Trump has aggressively supported Missouri Attorney General Josh Hawley in his campaign to unseat the incumbent Democrat.
“Russia is a bad actor and we should not tolerate or ignore their attempts to disrupt either American commerce or democracy,” Hawley’s campaign spokeswoman Kelli Ford said in an email Friday morning.
“Senator McCaskill is fortunate that her staffer did not click on the link and give away her personal information and passcodes. This is an important reminder that scam emails and malicious phishing can target anyone.”
The Daily Beast reported that the hackers sent emails to Senate targets informing them their emails had expired, a phishing scheme similar to the one used against Democratic presidential candidate Hillary Clinton’s campaign chair, John Podesta, during the 2016 election.
A day before the hacking attempt against McCaskill became public, her fellow Missouri Democrat, U.S. Rep. Emanuel Cleaver, expressed concern that Russia would seek to interfere in the mid-term elections, which will decide control of the U.S. House and Senate.
“The Russians have not retreated at all since 2016. We will very likely find their fingerprints all over the 2018 elections,” Cleaver said.
Cleaver criticized Trump and congressional Republicans for not doing more to protect against the threat of Russian influence on elections.

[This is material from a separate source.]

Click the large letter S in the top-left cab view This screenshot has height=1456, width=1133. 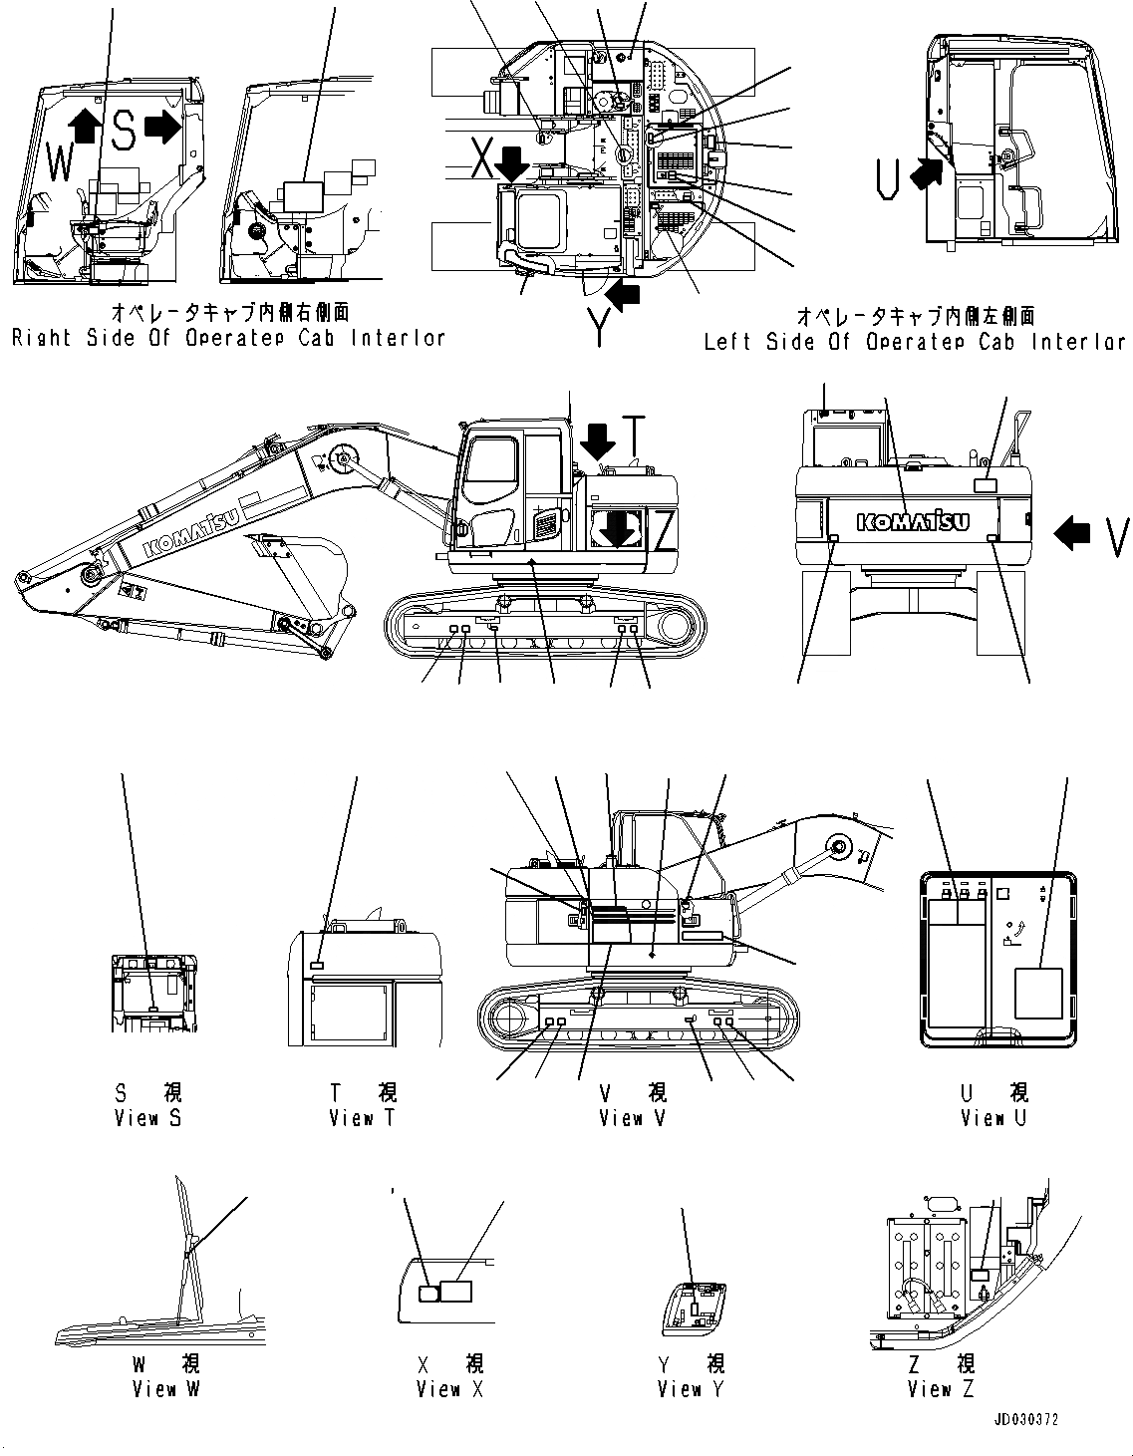pos(123,130)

“It’s almost like this is part of our political process now. … We’re not doing anything, not anything, that would make our elections safer,” he said. “And we haven’t come up with any way to punish the perpetrators from the last time.”
McCaskill’s colleague, U.S. Sen. Roy Blunt, a Missouri Republican, chairs the Senate Rules Committee, which has held multiple hearings on the issue of election security, and serves on the Senate Intelligence Committee, which is investigating Russia’s role in the 2016 election.

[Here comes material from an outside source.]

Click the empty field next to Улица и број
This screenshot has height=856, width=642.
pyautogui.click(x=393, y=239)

Trump has repeatedly disputed the notion that Russian cyber attacks against the Clinton campaign and the Democratic National Committee were intended to boost his campaign over the former secretary of state’s.
During an interview Wednesday with The Star, Blunt said he agreed with the consensus of the U.S. intelligence community that during the 2016 election Russia “wanted to do things that would weaken our democracy, they wanted to do things that would hurt the person that they thought was going to be elected president, Hillary Clinton, and that in the process of doing that they wound up with a clear preference for things that would help (Trump). But I think it was in that order.”
Blunt was careful to distinguish between Russia’s cyber campaign to influence elections by leaking damaging material or spreading disinformation and the threats to the security of states’ election systems.
“I think that’s a totally different question of how social media of all kinds now impacts elections. … That’s different than the structure of the election itself, which is the ultimate thing that voters have to believe in. The thread that binds democracy together is voters believing that what happened on Election Day was what actually happened,” Blunt said.
Blunt said he is confident that federal and local election officials are much more aware of the potential threats against election systems going into the 2018 election. Missouri and Kansas hold their primary elections Aug. 7.